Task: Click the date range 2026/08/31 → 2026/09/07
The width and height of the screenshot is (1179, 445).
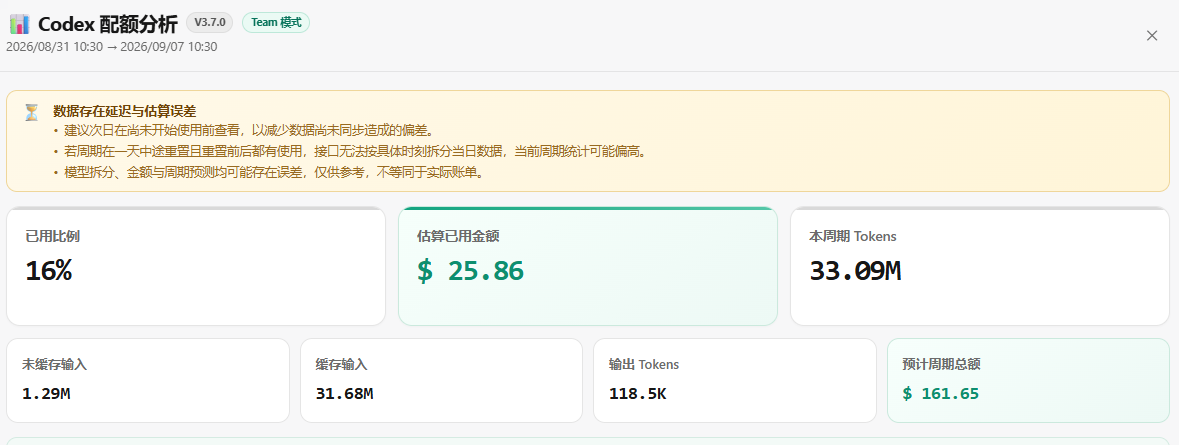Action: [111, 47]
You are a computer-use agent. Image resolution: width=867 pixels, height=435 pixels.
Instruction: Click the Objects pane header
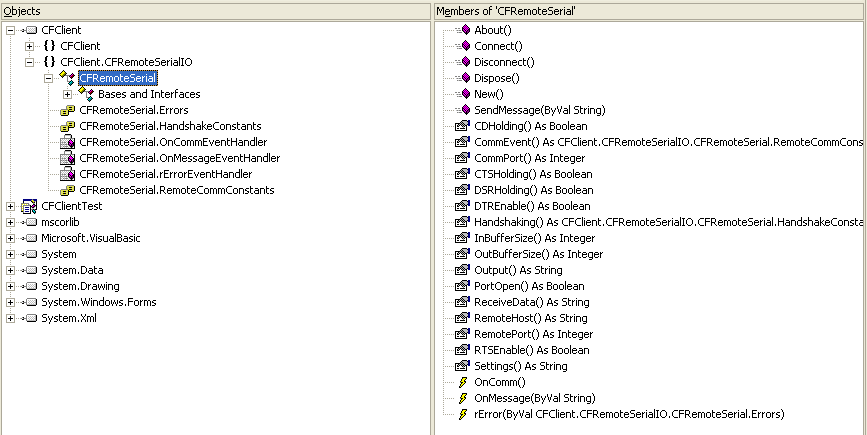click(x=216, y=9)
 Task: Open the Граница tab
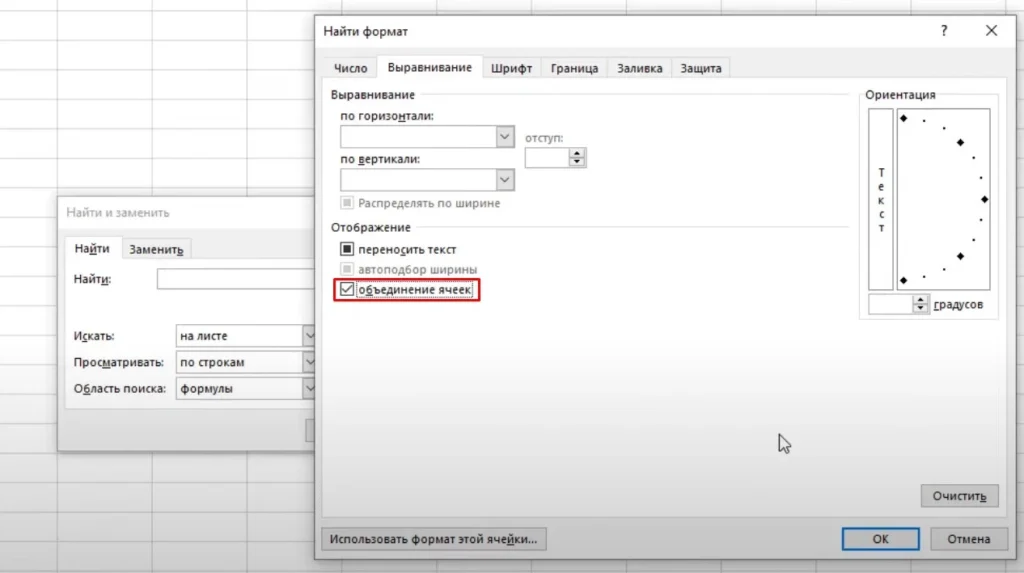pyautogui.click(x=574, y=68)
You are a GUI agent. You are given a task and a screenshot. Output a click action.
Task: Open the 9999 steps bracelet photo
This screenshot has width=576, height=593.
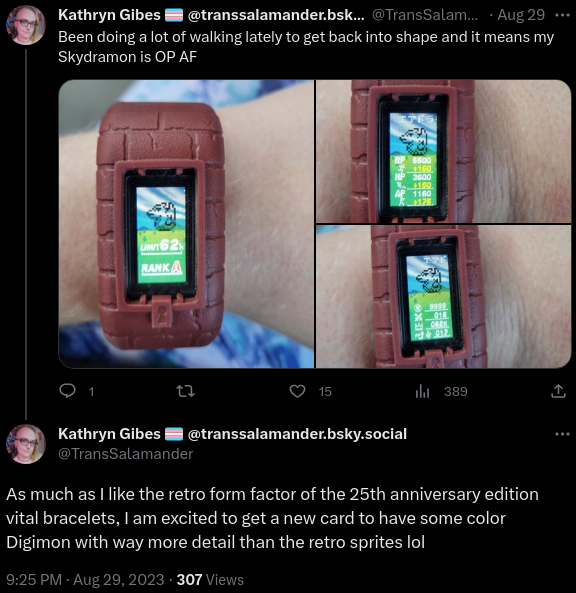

....

* WORK TASK *
Word-for-word restatement: every line from the one with "Task: Open the Граница tab" through the final line of the data, both ends included, pictures excluded.

* REPLY *
 Task: Open the Граница tab
pyautogui.click(x=574, y=68)
You are a GUI agent. You are given a task and a screenshot. Output a click action.
Task: Open the 9999 steps bracelet photo
This screenshot has width=576, height=593.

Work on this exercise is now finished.